この記事では、15年・3,000店以上の飲食店支援実績を持つレストランスターが、現場で見てきたリアルな視点から原価率の正しい理解と管理・改善の方法を徹底解説します。
この記事でわかること
- 飲食店の原価率の正しい計算方法と、業態別の適正な目安
- 「30%神話」がなぜ今の時代に通用しないのか——最新の公的データで解説
- 原価率を「下げる」より「売上を上げる」方が早い理由と、実践的な逆転発想
- 看板メニューの原価率をあえて高く保ってリピーターを生む戦略
「原価率が高くて利益が残らない」とお悩みの飲食店経営者の方へ。3,000店以上の支援実績を持つレストランスターのサービス内容・導入事例・料金をまとめた資料を無料でご用意しています。
目次
飲食店の原価率とは?基本の定義と計算式

飲食店の原価率とは、売上高に対して食材費(原価)が占める割合のことです。この数値を正しく把握することが、利益を残す経営の第一歩となります。
原価率の計算式
原価率の基本計算式は、次のとおりです。
たとえば、1,000円のラーメンの食材費が300円であれば、原価率は30%です。メニューごとに原価率を把握することで適切な価格設定が可能になり、店舗全体の収益管理にもつながります。
メニュー単体と店舗全体、2つの原価率
原価率には2種類あります。ひとつは「メニューごとの原価率」で、個別の価格設定に使います。もうひとつは「店舗全体の売上原価率」で、月次の収益管理に使います。後者は「当月仕入高+前月末在庫高-当月末在庫高」で算出した売上原価を、月間売上高で割ることで求められます。
ロス率・歩留まりも含めた「真の原価率」
計算上の原価率と実際の原価率にはズレが生じます。その主な要因が「ロス率」と「歩留まり」です。

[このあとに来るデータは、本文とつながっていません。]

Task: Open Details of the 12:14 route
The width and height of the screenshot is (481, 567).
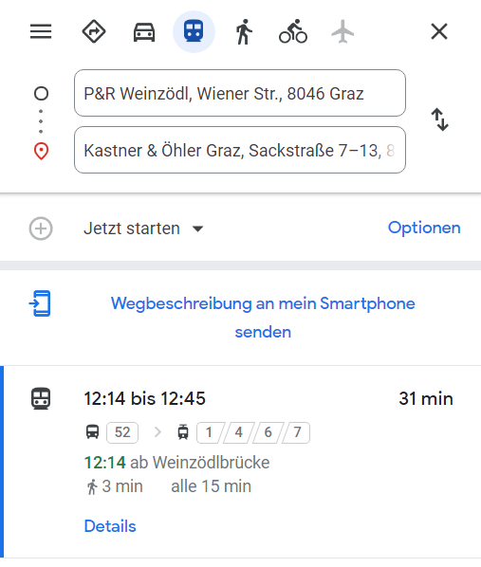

ロス率とは廃棄や調理ミスで失われた食材の割合で、「ロス金額÷売上高×100」で算出します。一般的には3〜8%程度が実態とされており、管理が行き届いた優良店では2〜3%を達成しています。一方、管理が不十分な店舗では10%以上に達するケースも珍しくありません。
歩留まりとは、仕入れた食材のうち実際に使用できる可食部の割合です。たとえば1kgの魚を仕入れても骨や内臓を除くと800gしか使えない場合、歩留まりは80%です。この場合の実質原価は仕入れ価格÷0.8で計算されるため、見かけより高くなります。
理論原価(レシピ通りの原価)と実際原価(棚卸しで算出)のズレを定期的に確認することが、原価管理の精度を高める鍵です。
飲食店の原価率「30%目安」は今も正しいのか
「飲食店の原価率は30%が目安」という言葉をよく耳にします。この数字は、飲食店の標準的なコスト構造から導かれたものです。
つまり「30%」は利益10%を確保するための逆算値です。しかし近年、この前提が大きく崩れつつあります。
最新データが示す「30%」の現実離れ
日本政策金融公庫「小企業の経営指標調査」(2024年8月公表・2023年度データ)によると、日本政策金融公庫の融資先である小規模法人の一般飲食店では、売上高総利益率の平均値が63.1%と報告されています。原価率に換算すると36.9%(原価率=1-売上高総利益率)となり、実態は30%台後半が現在の水準に近いと言えます。なお黒字かつ自己資本プラスの優良企業に絞っても34.1%であり、「30%目安」との乖離は業態を問わず広がっています。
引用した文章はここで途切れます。